We developed the novel Multidimensional Health Perceptions Questionnaire (MHPQ), a self-report measure of health perceptions that integrates beliefs about individual, psychosocial, and systemic factors that affect healthcare engagement, treatment adherence and uptake, and outcomes. We developed the Multidimensional Health Perceptions Model as a conceptual framework to guide content development. We then developed items for the MHPQ to capture individual health perceptions, employing patient-reported outcomes development techniques to ensure relevance, accessibility, and scientific validity. Our approach was consistent bilingual participatory research processes deemed critical for moving towards equity for Hispanic/Latinx persons in the U.S [48].

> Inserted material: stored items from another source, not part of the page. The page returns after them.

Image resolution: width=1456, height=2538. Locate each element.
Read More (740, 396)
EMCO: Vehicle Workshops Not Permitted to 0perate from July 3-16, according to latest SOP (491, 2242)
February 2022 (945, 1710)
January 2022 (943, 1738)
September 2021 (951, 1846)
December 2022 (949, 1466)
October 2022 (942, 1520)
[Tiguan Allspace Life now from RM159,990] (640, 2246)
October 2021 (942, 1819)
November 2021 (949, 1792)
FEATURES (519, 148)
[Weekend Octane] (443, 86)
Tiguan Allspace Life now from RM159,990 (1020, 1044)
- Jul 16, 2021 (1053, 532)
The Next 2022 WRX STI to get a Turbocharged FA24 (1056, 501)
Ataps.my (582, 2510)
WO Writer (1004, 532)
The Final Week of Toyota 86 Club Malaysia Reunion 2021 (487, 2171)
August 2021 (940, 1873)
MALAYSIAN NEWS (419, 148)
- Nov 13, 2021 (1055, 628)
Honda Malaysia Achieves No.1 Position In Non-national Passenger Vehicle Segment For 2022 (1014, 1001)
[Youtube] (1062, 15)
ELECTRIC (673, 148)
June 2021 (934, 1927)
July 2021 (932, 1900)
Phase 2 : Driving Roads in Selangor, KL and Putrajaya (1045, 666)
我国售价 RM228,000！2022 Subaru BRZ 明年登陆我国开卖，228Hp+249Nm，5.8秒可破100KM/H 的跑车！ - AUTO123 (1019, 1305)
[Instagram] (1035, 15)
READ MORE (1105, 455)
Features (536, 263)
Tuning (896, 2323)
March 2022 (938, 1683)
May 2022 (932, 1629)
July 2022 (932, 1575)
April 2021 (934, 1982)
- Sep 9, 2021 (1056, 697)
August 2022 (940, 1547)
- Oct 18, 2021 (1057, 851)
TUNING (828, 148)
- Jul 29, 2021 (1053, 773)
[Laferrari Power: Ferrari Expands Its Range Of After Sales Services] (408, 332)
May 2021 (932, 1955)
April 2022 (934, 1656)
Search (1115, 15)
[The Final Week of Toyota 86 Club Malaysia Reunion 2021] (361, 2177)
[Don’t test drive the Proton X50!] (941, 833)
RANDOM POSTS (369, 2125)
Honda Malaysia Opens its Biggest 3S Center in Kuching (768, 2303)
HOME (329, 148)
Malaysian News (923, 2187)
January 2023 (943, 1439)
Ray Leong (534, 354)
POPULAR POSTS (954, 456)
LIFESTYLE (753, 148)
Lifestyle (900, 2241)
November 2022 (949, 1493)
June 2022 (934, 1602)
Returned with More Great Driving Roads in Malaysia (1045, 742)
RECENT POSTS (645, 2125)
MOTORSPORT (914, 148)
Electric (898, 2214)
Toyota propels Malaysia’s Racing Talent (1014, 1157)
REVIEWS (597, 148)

The MHPQ demonstrated excellent content validity, with experts indicating that its items were highly relevant to and appeared to measure the concepts that they were intended to measure, as illustrated in the Multidimensional Health Perceptions Model. Beyond the items initially developed to capture constructs in our conceptual model, end-users and experts recommended two other constructs relevant to health perceptions that were not captured by our model, namely the effects of others or attitudes of others on health (e.g., the “evil eye”) and the role of stigma surrounding certain diseases/conditions (e.g., embarrassment about one’s condition). We will determine whether and how these themes map to the original conceptual model after pilot testing and conducting factor analysis on the MHPQβ. The initial MHPQβ, including instructions for completing the measure, has a 6th and 8th grade reading level in English and Spanish respectively. By including end-users in the item-development process and employing robust methods to ensure accurate, conceptually equivalent, and accessible (i.e., low reading level) English and Spanish language versions of the MHPQ, we have built the foundation necessary for a valid, reliable, and clinically useful measure of individual health perceptions.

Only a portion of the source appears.